Job item
Edit the material below by replacing "Identify the location of" with "Give the position of" wherever it occurs, and leave everything else unchanged.

##### Data records #####

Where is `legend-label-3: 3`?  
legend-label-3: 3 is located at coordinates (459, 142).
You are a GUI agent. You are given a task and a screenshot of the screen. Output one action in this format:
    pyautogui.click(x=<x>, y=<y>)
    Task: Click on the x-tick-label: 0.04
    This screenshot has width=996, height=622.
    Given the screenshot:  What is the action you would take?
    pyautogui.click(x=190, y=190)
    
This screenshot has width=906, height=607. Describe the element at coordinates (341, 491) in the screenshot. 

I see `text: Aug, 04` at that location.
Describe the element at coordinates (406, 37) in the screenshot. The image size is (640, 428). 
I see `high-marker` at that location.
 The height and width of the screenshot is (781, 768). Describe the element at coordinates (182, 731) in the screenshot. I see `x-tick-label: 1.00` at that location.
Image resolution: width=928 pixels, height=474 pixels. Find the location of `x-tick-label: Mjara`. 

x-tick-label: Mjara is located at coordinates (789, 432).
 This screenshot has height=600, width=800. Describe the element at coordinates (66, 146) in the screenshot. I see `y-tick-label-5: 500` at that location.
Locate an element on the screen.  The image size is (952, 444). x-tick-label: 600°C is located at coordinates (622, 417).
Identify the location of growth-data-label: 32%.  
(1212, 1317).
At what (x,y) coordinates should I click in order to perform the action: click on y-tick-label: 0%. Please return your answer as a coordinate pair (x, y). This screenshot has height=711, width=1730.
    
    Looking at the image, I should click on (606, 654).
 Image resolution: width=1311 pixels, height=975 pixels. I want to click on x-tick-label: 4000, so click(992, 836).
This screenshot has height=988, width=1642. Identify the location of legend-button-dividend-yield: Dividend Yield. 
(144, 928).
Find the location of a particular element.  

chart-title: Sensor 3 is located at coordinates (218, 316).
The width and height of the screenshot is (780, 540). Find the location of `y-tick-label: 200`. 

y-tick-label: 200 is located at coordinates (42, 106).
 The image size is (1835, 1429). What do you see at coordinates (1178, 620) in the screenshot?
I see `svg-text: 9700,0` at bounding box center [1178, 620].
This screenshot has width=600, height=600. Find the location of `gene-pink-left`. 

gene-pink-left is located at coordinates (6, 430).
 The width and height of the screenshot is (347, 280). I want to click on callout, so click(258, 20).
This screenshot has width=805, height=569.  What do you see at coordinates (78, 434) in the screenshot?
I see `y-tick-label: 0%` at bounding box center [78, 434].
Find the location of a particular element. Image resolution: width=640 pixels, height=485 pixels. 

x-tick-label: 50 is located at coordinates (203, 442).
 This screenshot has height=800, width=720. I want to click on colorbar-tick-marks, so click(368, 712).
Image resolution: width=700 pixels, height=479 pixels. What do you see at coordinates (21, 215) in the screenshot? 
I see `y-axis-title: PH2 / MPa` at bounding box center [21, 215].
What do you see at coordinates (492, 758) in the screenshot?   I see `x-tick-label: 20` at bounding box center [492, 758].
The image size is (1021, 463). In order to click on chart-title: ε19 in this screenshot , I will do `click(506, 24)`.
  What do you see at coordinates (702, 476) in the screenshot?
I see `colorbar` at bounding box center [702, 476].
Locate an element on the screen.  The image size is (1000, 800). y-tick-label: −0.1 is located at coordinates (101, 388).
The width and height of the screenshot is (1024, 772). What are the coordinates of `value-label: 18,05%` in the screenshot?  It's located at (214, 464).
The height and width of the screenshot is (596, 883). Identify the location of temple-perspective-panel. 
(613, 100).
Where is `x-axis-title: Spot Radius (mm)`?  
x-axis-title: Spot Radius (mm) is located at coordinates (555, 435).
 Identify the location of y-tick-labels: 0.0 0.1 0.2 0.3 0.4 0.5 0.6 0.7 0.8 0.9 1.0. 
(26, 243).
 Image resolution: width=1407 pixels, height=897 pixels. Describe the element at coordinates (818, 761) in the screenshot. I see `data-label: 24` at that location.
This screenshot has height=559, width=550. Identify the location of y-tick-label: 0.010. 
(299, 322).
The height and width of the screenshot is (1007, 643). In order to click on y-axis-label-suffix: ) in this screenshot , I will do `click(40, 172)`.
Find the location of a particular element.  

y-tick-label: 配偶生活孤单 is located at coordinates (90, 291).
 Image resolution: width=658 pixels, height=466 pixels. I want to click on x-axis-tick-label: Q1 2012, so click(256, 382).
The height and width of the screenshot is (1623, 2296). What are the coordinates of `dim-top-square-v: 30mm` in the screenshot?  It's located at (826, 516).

#####

Exercise output
Where is `legend-label-3: 3`?  
legend-label-3: 3 is located at coordinates (459, 142).
You are a GUI agent. You are given a task and a screenshot of the screen. Output one action in this format:
    pyautogui.click(x=<x>, y=<y>)
    Task: Click on the x-tick-label: 0.04
    This screenshot has width=996, height=622.
    Given the screenshot:  What is the action you would take?
    pyautogui.click(x=190, y=190)
    
This screenshot has width=906, height=607. Describe the element at coordinates (341, 491) in the screenshot. 

I see `text: Aug, 04` at that location.
Describe the element at coordinates (406, 37) in the screenshot. The image size is (640, 428). 
I see `high-marker` at that location.
 The height and width of the screenshot is (781, 768). Describe the element at coordinates (182, 731) in the screenshot. I see `x-tick-label: 1.00` at that location.
Image resolution: width=928 pixels, height=474 pixels. Find the location of `x-tick-label: Mjara`. 

x-tick-label: Mjara is located at coordinates (789, 432).
 This screenshot has height=600, width=800. Describe the element at coordinates (66, 146) in the screenshot. I see `y-tick-label-5: 500` at that location.
Locate an element on the screen.  The image size is (952, 444). x-tick-label: 600°C is located at coordinates (622, 417).
Give the position of growth-data-label: 32%.  
(1212, 1317).
At what (x,y) coordinates should I click in order to perform the action: click on y-tick-label: 0%. Please return your answer as a coordinate pair (x, y). This screenshot has height=711, width=1730.
    
    Looking at the image, I should click on (606, 654).
 Image resolution: width=1311 pixels, height=975 pixels. I want to click on x-tick-label: 4000, so click(992, 836).
This screenshot has height=988, width=1642. Give the position of legend-button-dividend-yield: Dividend Yield. 
(144, 928).
Find the location of a particular element.  

chart-title: Sensor 3 is located at coordinates (218, 316).
The width and height of the screenshot is (780, 540). Find the location of `y-tick-label: 200`. 

y-tick-label: 200 is located at coordinates (42, 106).
 The image size is (1835, 1429). What do you see at coordinates (1178, 620) in the screenshot?
I see `svg-text: 9700,0` at bounding box center [1178, 620].
This screenshot has width=600, height=600. Find the location of `gene-pink-left`. 

gene-pink-left is located at coordinates (6, 430).
 The width and height of the screenshot is (347, 280). I want to click on callout, so click(258, 20).
This screenshot has width=805, height=569.  What do you see at coordinates (78, 434) in the screenshot?
I see `y-tick-label: 0%` at bounding box center [78, 434].
Find the location of a particular element. Image resolution: width=640 pixels, height=485 pixels. 

x-tick-label: 50 is located at coordinates (203, 442).
 This screenshot has height=800, width=720. I want to click on colorbar-tick-marks, so click(368, 712).
Image resolution: width=700 pixels, height=479 pixels. What do you see at coordinates (21, 215) in the screenshot? 
I see `y-axis-title: PH2 / MPa` at bounding box center [21, 215].
What do you see at coordinates (492, 758) in the screenshot?   I see `x-tick-label: 20` at bounding box center [492, 758].
The image size is (1021, 463). In order to click on chart-title: ε19 in this screenshot , I will do `click(506, 24)`.
  What do you see at coordinates (702, 476) in the screenshot?
I see `colorbar` at bounding box center [702, 476].
Locate an element on the screen.  The image size is (1000, 800). y-tick-label: −0.1 is located at coordinates (101, 388).
The width and height of the screenshot is (1024, 772). What are the coordinates of `value-label: 18,05%` in the screenshot?  It's located at (214, 464).
The height and width of the screenshot is (596, 883). Give the position of temple-perspective-panel. 
(613, 100).
Where is `x-axis-title: Spot Radius (mm)`?  
x-axis-title: Spot Radius (mm) is located at coordinates (555, 435).
 Give the position of y-tick-labels: 0.0 0.1 0.2 0.3 0.4 0.5 0.6 0.7 0.8 0.9 1.0. 
(26, 243).
 Image resolution: width=1407 pixels, height=897 pixels. Describe the element at coordinates (818, 761) in the screenshot. I see `data-label: 24` at that location.
This screenshot has height=559, width=550. Give the position of y-tick-label: 0.010. 
(299, 322).
The height and width of the screenshot is (1007, 643). In order to click on y-axis-label-suffix: ) in this screenshot , I will do `click(40, 172)`.
Find the location of a particular element.  

y-tick-label: 配偶生活孤单 is located at coordinates (90, 291).
 Image resolution: width=658 pixels, height=466 pixels. I want to click on x-axis-tick-label: Q1 2012, so click(256, 382).
The height and width of the screenshot is (1623, 2296). What are the coordinates of `dim-top-square-v: 30mm` in the screenshot?  It's located at (826, 516).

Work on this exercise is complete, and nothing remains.